» **Page**:
· · · · · · ·
For the past two years, the telecommunications industry meltdown that some equipment makers referred to as a “nuclear winter” has left plenty of people concerned about the future of communications networks-and even of the Internet itself. Despite the downturn, however, the TR100 honorees in the Internet category share an optimistic outlook on the next generation of technologies and services

This year’s honorees point to the recent widespread adoption of 802.11 wireless data networks and the expected growth of voice transmission over the Internet as fundamental changes that will make both data and voice services ubiquitous properties of all networks. That-along with the anticipated expansion of the market for inexpensive wireless sensors-will permit far smarter networks in which authority for controlling data is distributed among appliances and servers that analyze and share information on traffic patterns, even predicting user needs to activate additional capacity in advance. Taken together, these technologies will help transform how and why the Internet is used and provide plenty of opportunities for the industry to revive itself.
· · · · · · ·
» **Stored data**:
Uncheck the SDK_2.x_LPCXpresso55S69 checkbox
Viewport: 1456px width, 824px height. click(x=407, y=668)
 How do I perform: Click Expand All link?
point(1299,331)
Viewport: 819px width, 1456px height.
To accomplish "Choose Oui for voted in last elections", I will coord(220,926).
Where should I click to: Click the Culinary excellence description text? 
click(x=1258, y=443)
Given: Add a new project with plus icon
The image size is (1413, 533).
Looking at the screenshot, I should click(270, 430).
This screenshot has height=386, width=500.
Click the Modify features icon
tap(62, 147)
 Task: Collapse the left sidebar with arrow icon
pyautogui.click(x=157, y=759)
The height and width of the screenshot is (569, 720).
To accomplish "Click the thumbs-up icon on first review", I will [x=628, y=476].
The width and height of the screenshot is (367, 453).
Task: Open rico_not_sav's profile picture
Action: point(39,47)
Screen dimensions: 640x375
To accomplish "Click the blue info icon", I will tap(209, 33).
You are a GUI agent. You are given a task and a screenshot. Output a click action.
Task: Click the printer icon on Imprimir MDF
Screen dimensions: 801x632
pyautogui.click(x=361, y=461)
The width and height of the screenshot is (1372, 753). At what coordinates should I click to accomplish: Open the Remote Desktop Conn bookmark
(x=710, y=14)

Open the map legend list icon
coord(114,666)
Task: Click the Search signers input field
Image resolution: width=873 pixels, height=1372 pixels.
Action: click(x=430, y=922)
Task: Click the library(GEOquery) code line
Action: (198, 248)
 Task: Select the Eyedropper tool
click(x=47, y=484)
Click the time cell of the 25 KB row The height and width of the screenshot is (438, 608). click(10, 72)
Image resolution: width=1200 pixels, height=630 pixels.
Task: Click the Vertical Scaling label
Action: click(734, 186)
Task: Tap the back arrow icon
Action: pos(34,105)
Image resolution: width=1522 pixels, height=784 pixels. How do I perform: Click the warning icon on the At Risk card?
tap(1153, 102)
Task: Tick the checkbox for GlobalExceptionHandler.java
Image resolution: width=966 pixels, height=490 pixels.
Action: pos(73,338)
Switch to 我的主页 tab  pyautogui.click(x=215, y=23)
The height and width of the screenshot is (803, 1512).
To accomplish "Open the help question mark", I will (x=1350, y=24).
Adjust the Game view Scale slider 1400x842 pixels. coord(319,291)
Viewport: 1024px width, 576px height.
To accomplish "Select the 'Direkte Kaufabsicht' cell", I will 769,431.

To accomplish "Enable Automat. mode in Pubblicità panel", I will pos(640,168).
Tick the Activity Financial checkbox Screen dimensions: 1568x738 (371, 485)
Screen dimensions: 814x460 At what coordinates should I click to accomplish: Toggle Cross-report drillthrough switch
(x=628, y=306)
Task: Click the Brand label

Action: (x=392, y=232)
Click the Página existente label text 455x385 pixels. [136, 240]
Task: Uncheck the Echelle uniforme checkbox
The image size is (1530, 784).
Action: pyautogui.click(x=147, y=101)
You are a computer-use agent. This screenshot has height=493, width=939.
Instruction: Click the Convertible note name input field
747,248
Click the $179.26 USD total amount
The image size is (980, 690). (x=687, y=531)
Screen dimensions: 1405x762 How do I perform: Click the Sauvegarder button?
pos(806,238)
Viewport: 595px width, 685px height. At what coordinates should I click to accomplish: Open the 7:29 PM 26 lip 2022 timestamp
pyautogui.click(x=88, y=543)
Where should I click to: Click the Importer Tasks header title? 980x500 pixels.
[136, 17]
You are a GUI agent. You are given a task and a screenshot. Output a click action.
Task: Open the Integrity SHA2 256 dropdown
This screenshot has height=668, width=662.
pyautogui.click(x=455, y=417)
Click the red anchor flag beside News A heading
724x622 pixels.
· · · · · · ·
In the passage about the Internet honorees, what did some equipment makers call the telecommunications industry meltdown? The lines have no connection to the passage about the Internet honorees.

A "nuclear winter."